Segment Open

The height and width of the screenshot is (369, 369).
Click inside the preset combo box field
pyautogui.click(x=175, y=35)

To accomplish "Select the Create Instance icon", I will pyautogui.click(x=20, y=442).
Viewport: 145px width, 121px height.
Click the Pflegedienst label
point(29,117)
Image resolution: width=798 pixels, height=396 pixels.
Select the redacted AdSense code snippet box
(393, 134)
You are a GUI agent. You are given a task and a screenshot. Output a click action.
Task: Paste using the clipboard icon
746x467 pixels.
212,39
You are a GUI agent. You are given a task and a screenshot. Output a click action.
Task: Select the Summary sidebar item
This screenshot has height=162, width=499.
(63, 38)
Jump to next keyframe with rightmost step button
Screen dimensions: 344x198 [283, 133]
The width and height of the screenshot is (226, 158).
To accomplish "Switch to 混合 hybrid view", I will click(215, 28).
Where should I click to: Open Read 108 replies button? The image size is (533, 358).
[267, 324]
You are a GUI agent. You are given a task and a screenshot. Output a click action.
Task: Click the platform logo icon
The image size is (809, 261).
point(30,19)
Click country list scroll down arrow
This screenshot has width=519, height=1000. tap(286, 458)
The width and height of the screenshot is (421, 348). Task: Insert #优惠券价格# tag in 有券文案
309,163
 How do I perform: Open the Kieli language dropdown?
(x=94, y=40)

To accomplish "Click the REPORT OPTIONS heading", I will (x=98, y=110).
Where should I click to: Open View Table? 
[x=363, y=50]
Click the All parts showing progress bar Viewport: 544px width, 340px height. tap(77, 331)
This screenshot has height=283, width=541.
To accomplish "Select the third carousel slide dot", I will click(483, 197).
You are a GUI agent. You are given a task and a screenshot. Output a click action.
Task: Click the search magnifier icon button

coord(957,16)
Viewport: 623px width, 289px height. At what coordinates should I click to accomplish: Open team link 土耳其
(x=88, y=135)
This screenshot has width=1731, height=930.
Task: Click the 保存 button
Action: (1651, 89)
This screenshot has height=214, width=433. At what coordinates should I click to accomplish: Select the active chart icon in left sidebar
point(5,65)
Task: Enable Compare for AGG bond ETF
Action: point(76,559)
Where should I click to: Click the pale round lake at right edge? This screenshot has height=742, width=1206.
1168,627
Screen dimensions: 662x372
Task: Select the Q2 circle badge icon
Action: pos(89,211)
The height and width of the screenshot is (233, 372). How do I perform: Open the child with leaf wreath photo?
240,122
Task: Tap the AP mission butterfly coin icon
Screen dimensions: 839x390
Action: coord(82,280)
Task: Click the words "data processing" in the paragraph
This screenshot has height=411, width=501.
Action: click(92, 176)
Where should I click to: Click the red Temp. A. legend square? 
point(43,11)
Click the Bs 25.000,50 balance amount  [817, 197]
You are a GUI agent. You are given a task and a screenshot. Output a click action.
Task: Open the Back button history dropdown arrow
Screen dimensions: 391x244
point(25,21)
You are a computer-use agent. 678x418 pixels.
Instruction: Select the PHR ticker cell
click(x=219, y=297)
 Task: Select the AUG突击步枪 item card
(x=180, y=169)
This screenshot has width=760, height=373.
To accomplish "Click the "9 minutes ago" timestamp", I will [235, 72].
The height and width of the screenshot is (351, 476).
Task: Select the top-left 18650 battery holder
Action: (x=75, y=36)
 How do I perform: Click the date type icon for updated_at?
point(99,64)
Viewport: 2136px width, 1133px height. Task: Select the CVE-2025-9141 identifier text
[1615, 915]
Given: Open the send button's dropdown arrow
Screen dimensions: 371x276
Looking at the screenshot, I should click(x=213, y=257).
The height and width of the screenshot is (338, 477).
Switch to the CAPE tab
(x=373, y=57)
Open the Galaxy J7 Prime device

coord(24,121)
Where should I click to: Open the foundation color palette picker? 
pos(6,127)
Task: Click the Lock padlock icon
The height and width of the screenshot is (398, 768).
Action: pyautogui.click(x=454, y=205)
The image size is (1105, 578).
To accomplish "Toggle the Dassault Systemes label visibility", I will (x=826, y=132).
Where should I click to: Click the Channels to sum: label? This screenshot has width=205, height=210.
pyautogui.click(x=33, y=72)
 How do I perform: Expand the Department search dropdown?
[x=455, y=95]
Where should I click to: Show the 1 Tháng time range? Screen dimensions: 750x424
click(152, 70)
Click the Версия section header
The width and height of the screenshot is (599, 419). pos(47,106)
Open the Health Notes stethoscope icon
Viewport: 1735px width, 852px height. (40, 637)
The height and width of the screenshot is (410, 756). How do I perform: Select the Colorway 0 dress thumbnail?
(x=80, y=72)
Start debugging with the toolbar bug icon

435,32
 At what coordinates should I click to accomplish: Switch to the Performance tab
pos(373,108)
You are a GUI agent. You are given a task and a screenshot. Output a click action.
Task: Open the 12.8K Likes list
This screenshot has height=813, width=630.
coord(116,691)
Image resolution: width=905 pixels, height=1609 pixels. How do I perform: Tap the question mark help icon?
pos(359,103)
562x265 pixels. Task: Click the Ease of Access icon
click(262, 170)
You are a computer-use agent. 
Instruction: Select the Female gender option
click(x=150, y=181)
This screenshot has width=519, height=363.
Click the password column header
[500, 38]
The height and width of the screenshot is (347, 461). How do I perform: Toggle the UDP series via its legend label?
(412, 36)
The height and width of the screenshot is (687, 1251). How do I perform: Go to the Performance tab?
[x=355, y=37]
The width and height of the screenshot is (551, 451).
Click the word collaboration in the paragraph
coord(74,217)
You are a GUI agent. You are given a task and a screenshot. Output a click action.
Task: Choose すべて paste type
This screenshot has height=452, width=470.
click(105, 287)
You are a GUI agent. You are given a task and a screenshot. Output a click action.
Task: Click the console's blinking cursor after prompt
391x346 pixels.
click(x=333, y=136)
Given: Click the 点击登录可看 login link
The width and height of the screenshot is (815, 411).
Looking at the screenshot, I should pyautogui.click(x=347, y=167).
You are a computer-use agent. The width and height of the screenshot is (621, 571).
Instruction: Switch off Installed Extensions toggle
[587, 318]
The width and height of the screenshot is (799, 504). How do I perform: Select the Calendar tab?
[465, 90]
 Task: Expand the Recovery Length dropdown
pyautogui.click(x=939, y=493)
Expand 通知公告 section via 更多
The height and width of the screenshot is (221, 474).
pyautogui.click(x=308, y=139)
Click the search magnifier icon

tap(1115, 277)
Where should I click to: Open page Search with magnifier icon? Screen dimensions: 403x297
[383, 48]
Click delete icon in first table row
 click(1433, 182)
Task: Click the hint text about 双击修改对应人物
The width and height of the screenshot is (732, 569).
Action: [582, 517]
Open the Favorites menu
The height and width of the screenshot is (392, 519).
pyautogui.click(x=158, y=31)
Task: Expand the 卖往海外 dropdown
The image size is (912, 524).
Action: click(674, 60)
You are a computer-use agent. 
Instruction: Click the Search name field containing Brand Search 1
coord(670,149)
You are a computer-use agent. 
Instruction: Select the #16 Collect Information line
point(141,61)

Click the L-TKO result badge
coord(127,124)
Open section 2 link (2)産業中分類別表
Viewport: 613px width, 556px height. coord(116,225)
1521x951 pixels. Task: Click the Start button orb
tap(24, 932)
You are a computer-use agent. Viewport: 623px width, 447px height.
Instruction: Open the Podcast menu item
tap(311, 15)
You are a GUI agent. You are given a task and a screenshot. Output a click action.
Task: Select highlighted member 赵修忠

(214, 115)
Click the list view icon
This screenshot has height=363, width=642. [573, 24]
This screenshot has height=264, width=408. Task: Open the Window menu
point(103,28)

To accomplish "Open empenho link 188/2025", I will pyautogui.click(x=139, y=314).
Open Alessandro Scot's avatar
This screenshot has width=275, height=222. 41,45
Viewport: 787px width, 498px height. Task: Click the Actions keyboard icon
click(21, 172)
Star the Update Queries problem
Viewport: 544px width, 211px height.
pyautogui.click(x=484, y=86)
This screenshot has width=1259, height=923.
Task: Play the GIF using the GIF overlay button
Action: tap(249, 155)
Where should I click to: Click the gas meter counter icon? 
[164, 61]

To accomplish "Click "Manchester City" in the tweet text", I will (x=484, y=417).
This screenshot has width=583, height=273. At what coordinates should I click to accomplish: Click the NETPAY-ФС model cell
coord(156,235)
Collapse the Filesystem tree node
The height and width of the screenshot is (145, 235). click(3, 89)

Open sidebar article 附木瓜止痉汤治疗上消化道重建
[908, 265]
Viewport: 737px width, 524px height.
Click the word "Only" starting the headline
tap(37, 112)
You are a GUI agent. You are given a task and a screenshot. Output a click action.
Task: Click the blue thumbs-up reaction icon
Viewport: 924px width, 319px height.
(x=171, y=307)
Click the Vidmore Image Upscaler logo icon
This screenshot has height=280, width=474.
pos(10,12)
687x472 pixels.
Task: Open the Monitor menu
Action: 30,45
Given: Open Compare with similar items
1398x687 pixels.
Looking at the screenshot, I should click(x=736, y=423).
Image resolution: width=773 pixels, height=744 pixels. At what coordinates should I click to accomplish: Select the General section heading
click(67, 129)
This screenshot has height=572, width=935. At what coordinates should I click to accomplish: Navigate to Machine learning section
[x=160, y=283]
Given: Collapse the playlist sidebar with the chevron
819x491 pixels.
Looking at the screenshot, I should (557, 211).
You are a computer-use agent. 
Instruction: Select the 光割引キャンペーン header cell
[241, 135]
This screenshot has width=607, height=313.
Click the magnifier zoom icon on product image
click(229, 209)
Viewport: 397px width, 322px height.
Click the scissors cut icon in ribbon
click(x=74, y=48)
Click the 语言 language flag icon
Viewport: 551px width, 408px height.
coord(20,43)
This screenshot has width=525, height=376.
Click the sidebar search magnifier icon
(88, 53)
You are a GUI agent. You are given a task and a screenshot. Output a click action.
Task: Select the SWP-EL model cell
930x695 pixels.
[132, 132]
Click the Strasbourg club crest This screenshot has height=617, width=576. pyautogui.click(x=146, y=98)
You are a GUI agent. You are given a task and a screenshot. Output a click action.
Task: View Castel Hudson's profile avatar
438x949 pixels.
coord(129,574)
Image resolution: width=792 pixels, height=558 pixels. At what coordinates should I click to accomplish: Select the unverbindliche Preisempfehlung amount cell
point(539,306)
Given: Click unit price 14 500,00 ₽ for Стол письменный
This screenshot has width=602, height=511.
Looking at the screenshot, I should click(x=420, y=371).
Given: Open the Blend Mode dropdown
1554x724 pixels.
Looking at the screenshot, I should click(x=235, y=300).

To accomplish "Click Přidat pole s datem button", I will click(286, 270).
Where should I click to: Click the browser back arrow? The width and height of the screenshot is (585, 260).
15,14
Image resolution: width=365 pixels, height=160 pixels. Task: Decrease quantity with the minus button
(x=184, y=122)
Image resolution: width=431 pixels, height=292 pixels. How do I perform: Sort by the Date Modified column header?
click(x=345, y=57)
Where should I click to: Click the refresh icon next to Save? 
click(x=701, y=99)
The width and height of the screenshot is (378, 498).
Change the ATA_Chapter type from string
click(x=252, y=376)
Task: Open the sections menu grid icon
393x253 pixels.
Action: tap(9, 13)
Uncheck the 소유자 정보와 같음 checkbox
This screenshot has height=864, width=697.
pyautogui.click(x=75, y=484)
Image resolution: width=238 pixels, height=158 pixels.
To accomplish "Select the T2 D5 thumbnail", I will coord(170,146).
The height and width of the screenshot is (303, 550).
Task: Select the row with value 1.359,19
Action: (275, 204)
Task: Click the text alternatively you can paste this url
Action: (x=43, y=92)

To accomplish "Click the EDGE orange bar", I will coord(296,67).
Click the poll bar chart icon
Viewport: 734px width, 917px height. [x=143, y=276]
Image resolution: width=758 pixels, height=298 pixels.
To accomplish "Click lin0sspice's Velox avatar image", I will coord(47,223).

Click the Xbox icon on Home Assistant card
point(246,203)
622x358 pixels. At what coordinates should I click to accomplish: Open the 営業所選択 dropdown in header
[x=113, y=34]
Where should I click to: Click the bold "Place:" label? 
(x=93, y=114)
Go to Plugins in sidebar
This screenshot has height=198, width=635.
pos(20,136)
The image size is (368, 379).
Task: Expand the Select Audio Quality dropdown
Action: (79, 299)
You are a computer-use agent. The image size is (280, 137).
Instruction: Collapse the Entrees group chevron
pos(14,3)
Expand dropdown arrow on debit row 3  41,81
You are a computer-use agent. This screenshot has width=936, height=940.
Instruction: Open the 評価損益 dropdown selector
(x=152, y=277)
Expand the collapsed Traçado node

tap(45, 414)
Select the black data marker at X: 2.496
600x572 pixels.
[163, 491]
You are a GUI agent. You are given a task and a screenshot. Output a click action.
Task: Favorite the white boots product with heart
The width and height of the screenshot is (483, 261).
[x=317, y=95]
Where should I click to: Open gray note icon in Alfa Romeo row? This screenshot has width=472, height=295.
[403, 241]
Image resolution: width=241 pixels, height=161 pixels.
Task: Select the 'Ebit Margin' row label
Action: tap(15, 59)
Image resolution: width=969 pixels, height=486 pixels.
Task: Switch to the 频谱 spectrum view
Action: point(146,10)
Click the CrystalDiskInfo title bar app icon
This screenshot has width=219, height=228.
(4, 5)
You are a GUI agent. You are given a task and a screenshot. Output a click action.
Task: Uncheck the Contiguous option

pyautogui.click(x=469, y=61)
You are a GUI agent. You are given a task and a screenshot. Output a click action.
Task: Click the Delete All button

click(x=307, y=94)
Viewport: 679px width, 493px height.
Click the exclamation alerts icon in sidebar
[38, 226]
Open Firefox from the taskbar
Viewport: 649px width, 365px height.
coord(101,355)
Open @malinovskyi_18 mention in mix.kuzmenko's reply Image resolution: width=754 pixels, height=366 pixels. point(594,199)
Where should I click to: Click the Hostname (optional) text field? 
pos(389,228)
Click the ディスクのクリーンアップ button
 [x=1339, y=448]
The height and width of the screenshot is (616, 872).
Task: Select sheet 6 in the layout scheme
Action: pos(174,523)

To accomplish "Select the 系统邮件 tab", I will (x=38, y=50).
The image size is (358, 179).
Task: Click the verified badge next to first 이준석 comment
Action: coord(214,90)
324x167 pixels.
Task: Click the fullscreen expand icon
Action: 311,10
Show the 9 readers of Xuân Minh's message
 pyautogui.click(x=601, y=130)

Segment Closed

What is required = For this exercise, please copy exactly the lines from the one holding "Task: Click the Delete All button" through the end of the records, the first and last included.

Response to the exercise =
Task: Click the Delete All button

click(x=307, y=94)
Viewport: 679px width, 493px height.
Click the exclamation alerts icon in sidebar
[38, 226]
Open Firefox from the taskbar
Viewport: 649px width, 365px height.
coord(101,355)
Open @malinovskyi_18 mention in mix.kuzmenko's reply Image resolution: width=754 pixels, height=366 pixels. point(594,199)
Where should I click to: Click the Hostname (optional) text field? 
pos(389,228)
Click the ディスクのクリーンアップ button
 [x=1339, y=448]
The height and width of the screenshot is (616, 872).
Task: Select sheet 6 in the layout scheme
Action: pos(174,523)

To accomplish "Select the 系统邮件 tab", I will (x=38, y=50).
The image size is (358, 179).
Task: Click the verified badge next to first 이준석 comment
Action: coord(214,90)
324x167 pixels.
Task: Click the fullscreen expand icon
Action: 311,10
Show the 9 readers of Xuân Minh's message
 pyautogui.click(x=601, y=130)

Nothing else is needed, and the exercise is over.